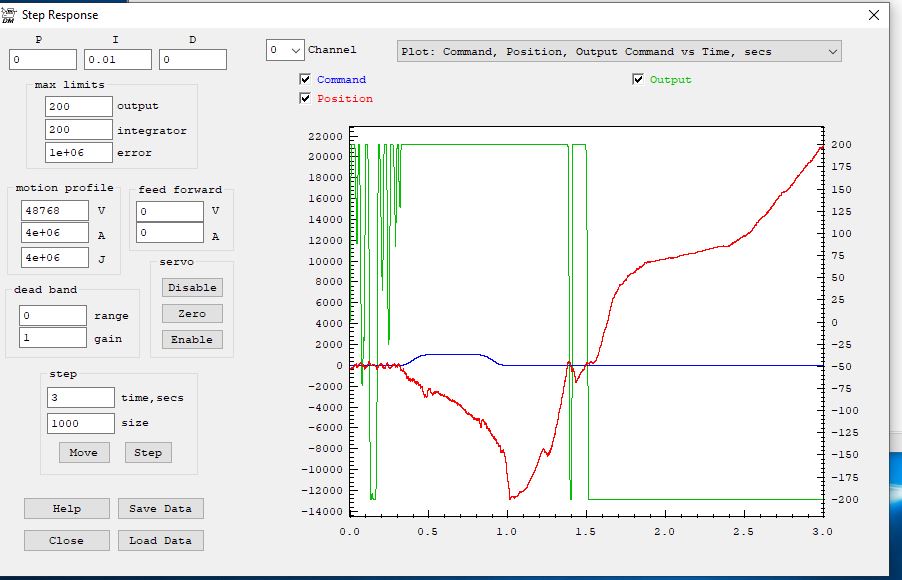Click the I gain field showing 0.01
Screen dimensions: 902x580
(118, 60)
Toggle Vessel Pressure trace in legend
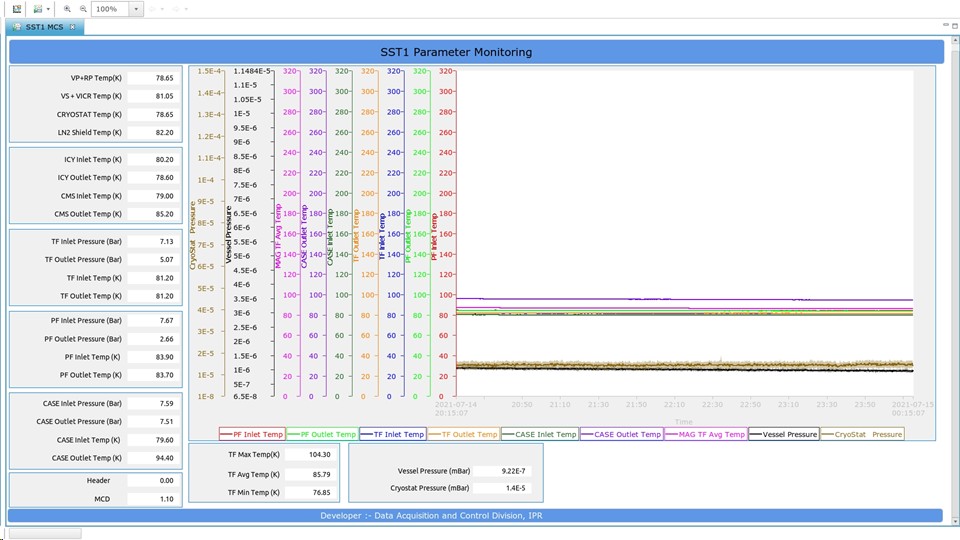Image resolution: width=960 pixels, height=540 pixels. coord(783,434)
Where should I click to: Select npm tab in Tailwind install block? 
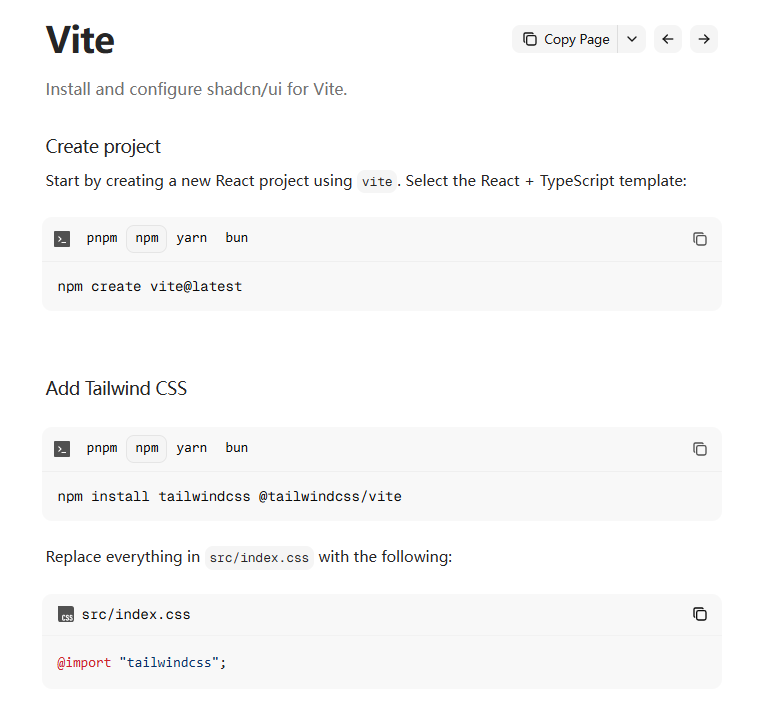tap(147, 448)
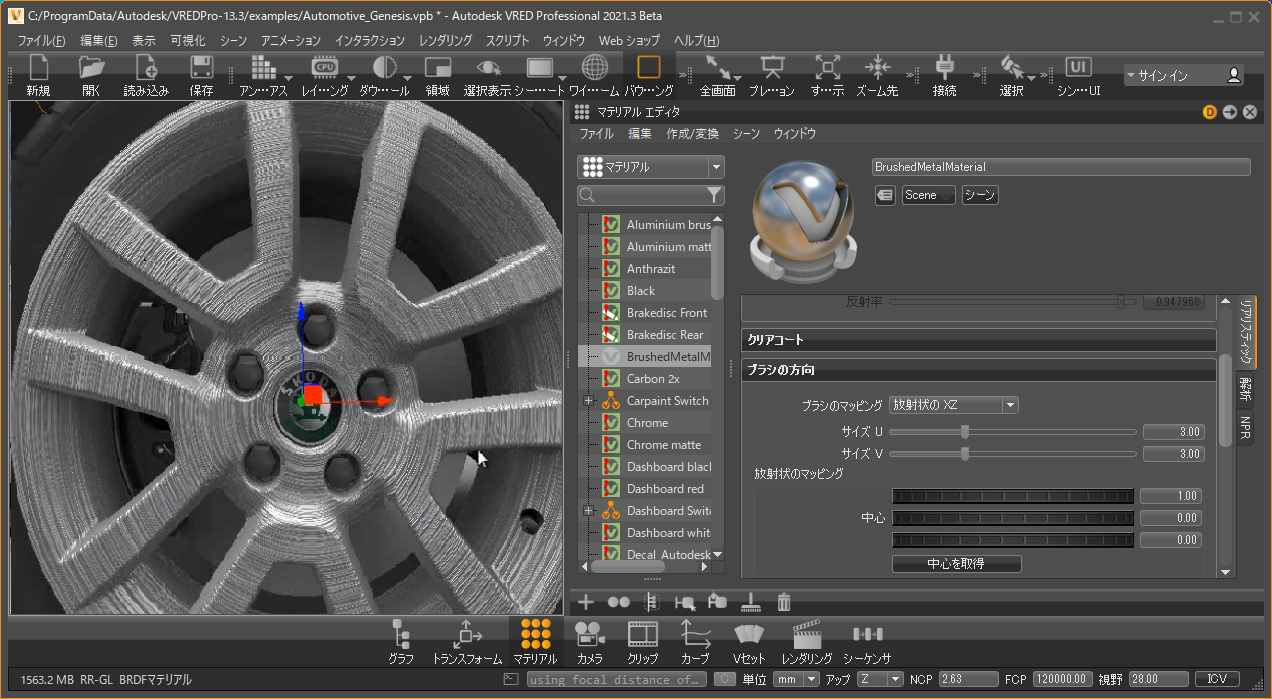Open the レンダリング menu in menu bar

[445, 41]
------------------------------------------------
* **Problem to solve**
Exact copies of the lines from the one containing "Toggle Vessel Pressure trace in legend" through the end of the records above are required, with no pictures among them.

* **Solution below**
Toggle Vessel Pressure trace in legend
Image resolution: width=960 pixels, height=540 pixels. coord(783,434)
Where should I click to: Select npm tab in Tailwind install block? 
tap(147, 448)
Open the レンダリング menu in menu bar

[445, 41]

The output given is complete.